MEXICO CITY, Aug. 10 (Xinhua) -- North American Free Trade Agreement (NAFTA) has "very great" potential to expand benefits for its members and their productive changes, if Mexico can avoid a return to trade tariffs, said Mexican officials on Thursday.
Speaking to journalists, one of Mexico's chief negotiators, Kenneth Smith, said that North America saw constant growth in many industries, and Mexico could become the main supplier for the U.S.
"Looking at the integration of productive chains across the three country, we naturally flagship sectors such as automotive, aerospace more recently, in areas of advanced manufacture, in medicine and biotechnology. There is great potential to continue growing and become the main supplier of the U.S. in many areas," said Smith.
NAFTA is a trade bloc including Canada, Mexico and the United States which went into effect in early 1994. U.S. President Donald Trump has showed dissatisfaction with the trade treaty and called for a revision to the agreement.

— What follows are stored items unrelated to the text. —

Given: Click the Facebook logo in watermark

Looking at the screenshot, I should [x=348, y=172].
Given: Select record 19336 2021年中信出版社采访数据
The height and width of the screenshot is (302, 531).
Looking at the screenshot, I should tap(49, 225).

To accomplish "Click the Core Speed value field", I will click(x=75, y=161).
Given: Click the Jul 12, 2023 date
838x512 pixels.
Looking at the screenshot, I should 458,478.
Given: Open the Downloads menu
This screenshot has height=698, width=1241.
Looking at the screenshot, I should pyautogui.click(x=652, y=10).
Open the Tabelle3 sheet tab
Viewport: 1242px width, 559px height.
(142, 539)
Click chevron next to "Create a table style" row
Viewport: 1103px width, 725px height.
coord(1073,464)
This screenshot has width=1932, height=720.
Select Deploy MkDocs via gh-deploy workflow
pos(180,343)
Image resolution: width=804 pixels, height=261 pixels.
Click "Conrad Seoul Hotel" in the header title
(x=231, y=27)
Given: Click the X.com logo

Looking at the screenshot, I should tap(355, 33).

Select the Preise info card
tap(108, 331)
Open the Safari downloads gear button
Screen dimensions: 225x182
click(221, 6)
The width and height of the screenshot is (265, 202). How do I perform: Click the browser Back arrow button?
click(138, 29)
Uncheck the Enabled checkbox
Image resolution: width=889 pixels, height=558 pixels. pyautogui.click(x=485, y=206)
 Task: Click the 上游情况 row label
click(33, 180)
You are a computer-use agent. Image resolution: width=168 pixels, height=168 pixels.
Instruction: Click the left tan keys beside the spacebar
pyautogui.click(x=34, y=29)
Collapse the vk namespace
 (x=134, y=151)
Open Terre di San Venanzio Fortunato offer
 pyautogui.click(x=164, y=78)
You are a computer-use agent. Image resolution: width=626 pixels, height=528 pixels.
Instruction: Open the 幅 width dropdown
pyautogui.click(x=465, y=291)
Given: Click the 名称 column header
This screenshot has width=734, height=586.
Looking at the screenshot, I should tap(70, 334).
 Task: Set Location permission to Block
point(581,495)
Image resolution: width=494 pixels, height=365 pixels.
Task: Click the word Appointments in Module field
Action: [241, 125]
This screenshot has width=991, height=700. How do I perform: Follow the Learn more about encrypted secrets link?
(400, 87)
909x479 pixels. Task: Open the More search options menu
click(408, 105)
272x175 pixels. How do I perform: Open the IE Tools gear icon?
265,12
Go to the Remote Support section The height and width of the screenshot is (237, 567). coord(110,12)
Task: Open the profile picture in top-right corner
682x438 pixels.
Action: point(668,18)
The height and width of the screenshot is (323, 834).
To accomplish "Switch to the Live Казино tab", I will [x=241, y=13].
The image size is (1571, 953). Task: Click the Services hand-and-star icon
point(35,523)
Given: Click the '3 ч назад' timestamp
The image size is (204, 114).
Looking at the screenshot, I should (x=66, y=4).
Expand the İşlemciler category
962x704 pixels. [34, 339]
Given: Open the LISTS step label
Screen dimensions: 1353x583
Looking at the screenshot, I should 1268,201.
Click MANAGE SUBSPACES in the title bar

Representatives from Mexico, the U.S. and Canada will hold the first meeting to update NAFTA on Aug. 16-20 in Washington DC in the United States.
Juan Carlos Baker, Mexico's top negotiator and Under-Secretary for Foreign Trade, reiterated that Mexico also sees avoiding the imposition of tariffs on its partners as a priority.
"The comments we have received through digital platforms and in other consultations...have mainly been linked to the need to preserve the advantages this commercial agreement provides, and not return to a scheme where tariffs are being paid," Baker told the press.
"The possibility of seeing restrictions on trade, on any agricultural or industrial products, is of great concern to the productive sector. We have...included this as one of the objective and priorities for Mexico in the negotiation," he continued.